[SOURCE MATERIAL — start]

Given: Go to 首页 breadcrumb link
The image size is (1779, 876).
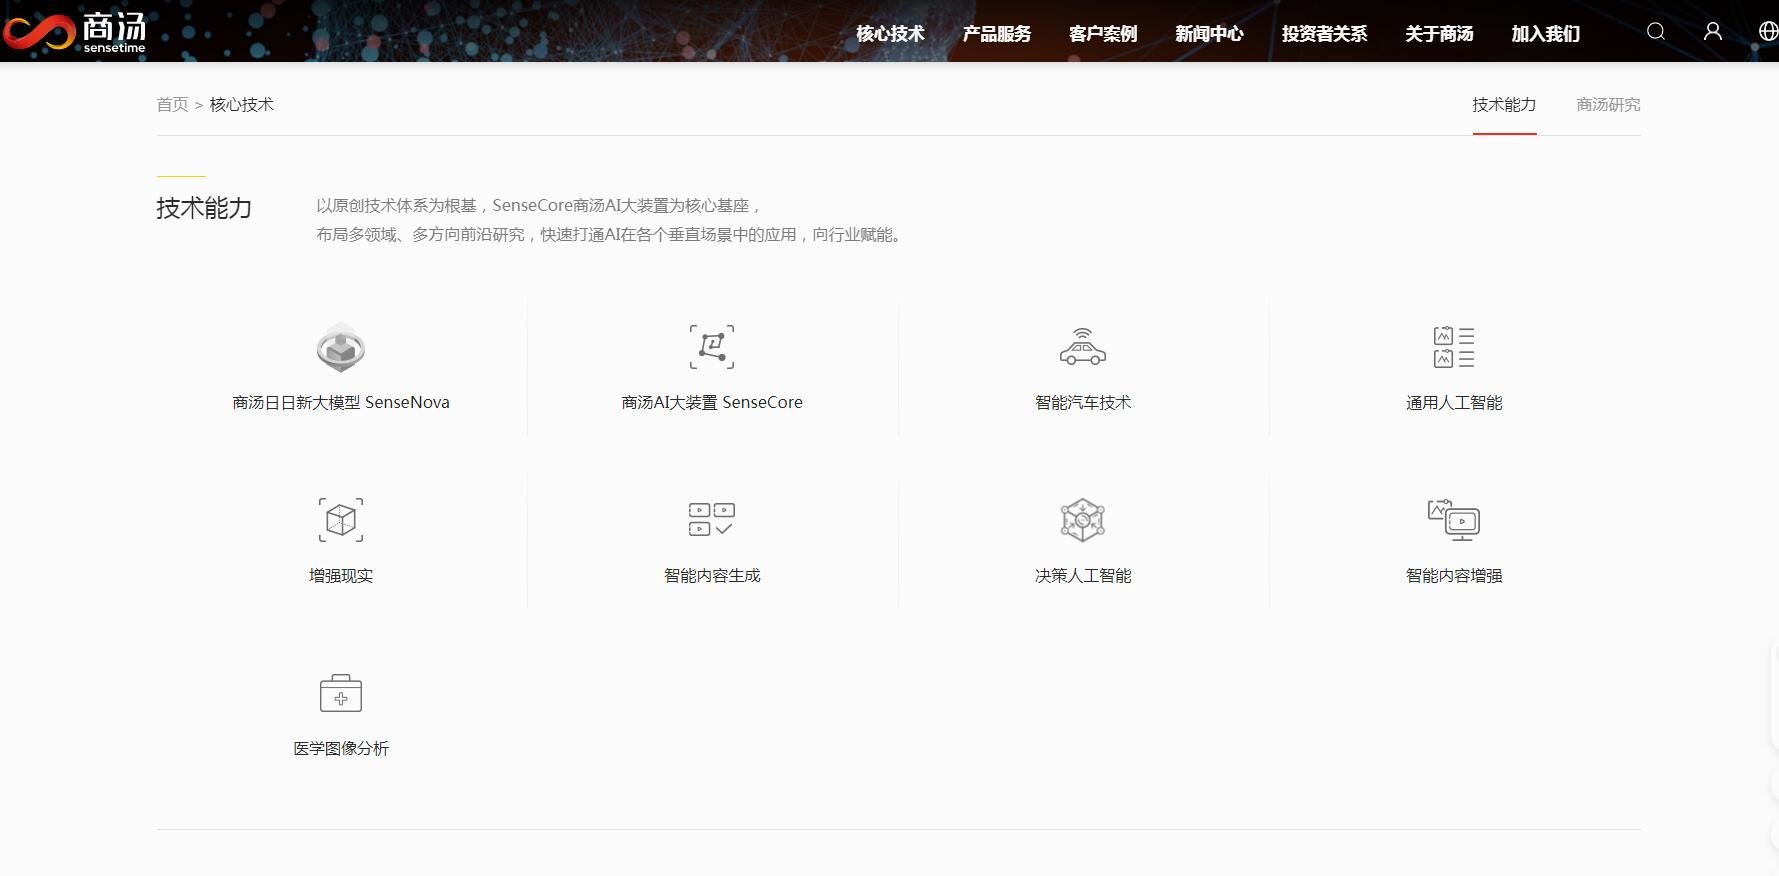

[SOURCE MATERIAL — finish]
[SOURCE MATERIAL — start]

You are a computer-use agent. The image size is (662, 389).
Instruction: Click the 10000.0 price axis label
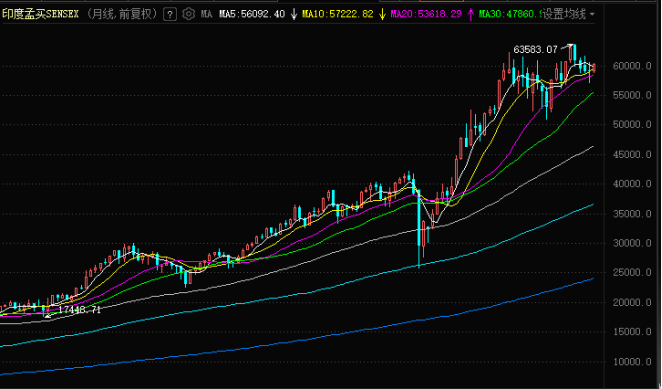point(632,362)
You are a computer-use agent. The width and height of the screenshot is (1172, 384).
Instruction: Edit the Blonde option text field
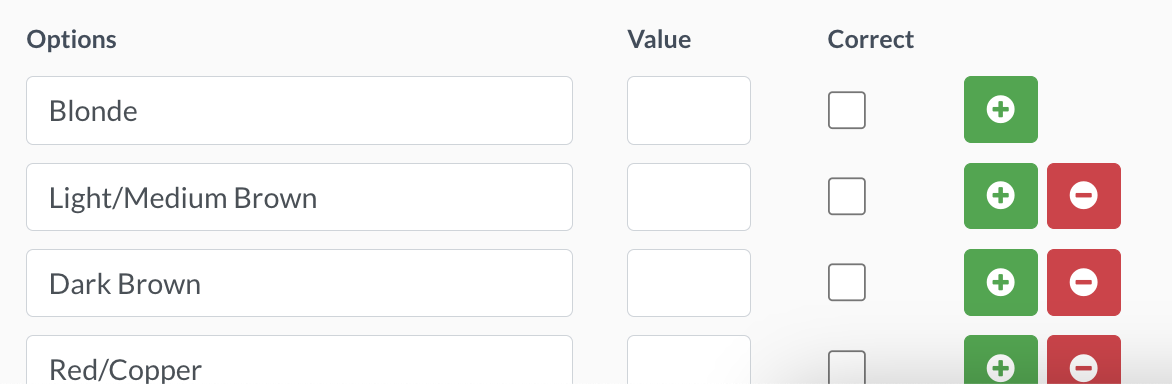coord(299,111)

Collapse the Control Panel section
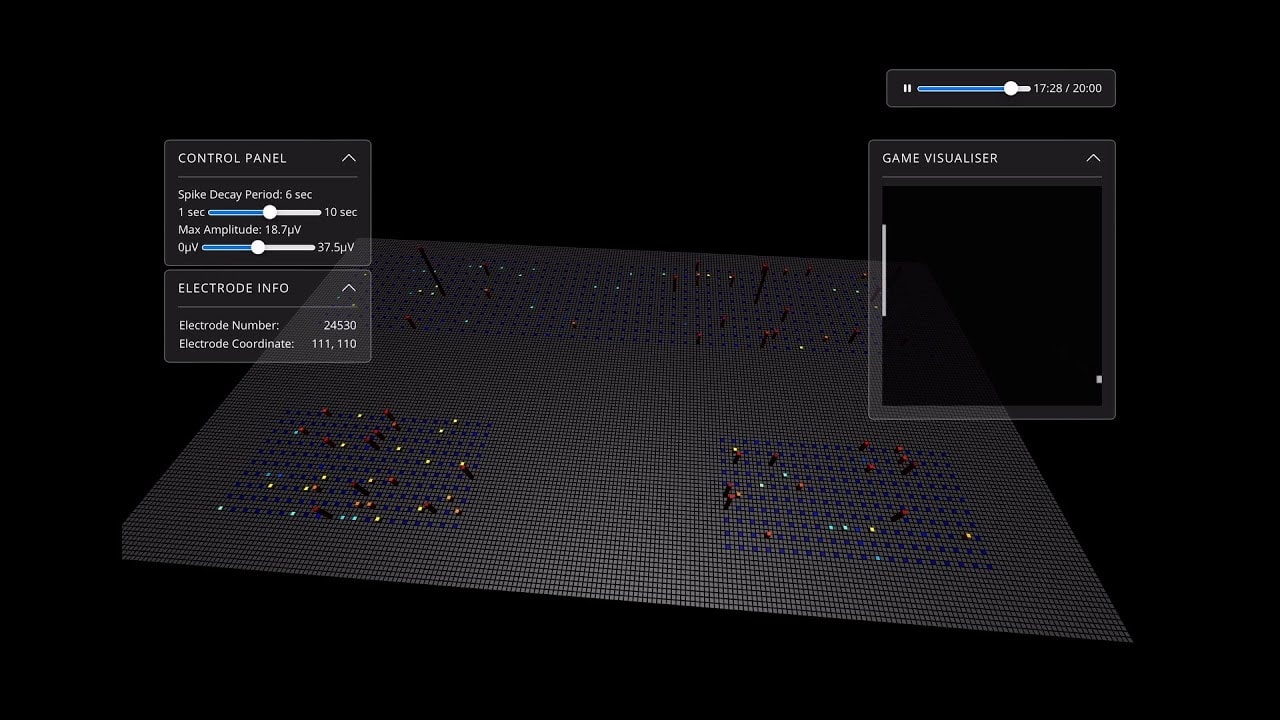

[SOURCE MATERIAL — finish]

EXERCISE
The range runs from the line above containing "Given: Go to 首页 breadcrumb link" to the line containing "The image size is (1779, 876).", inclusive. Restate those lines word for word and no others.

COMPLETED TASK
Given: Go to 首页 breadcrumb link
The image size is (1779, 876).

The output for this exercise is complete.